Microcavities on PDMS microchannel replicated from sandpaper templates trap cells to enhance cell adhesion and proliferation

Abstract

Polydimethylsiloxane (PDMS) gained its fame in the construction of microdevices for studying cell growth and cell–cell interaction and the assembly of organ-on-chip models because of its excellence in optical transparency, gas permeability, nontoxicity, elasticity, and well-developed soft lithography approaches. Yet, poor cell adhesion and growth on pristine PDMS drives the need to improve its cell compatibility. Herein, rough PDMS surfaces with microcavity structures were fabricated by one-step replication from a sandpaper template.

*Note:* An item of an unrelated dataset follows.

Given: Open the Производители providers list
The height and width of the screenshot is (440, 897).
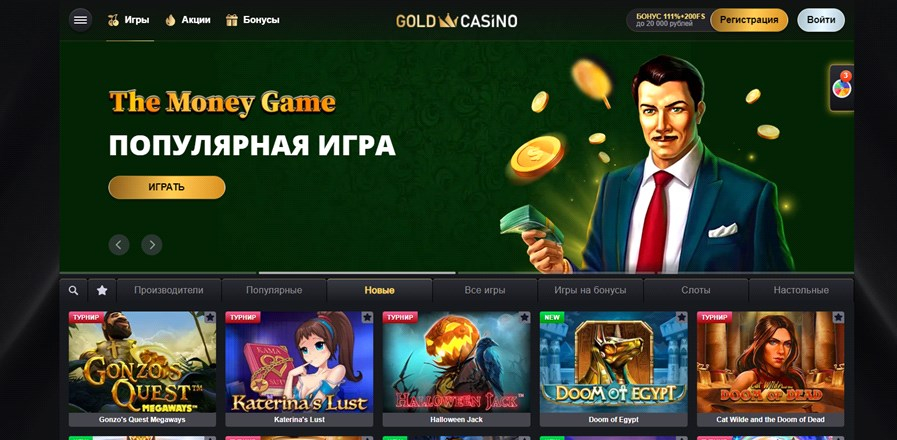Looking at the screenshot, I should click(x=169, y=291).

The impact of physical topologies, such as microcavity size, density, and distribution, on cell anchoring and growth was systematically studied. Results show that sandpaper-templated, rougher PDMS can support significantly more cell growth than pristine, smooth PDMS. Most of the cells (80.27%) were observed at the microcavities replicated from sandpaper, suggesting the microstructure-trapped cells have increased chance of cell anchoring and growth. Moreover, the efficacy of the physical topology–enhanced cell compatibility was compared side-by-side with PDMS chemically functionalized with tannic acid (TA). The cell adhesion, growth, and apoptosis studies proved that sandpaper-templated PDMS has comparable efficacy to TA-functionalized smooth PDMS; both improved cell proliferation by ∼50% and reduced cell apoptosis. We also found that TA functionalization of the sandpaper-templated PDMS did not significantly improve the cell compatibility, suggesting that the simple one-step replication from sandpaper is a low-cost and effective way to prepare a PDMS surface for cell growth. Finally, the potential of sandpaper templating in building microdevices for cell culture is highlighted by assembling PDMS microchannels with rough surfaces for on-chip cell culture.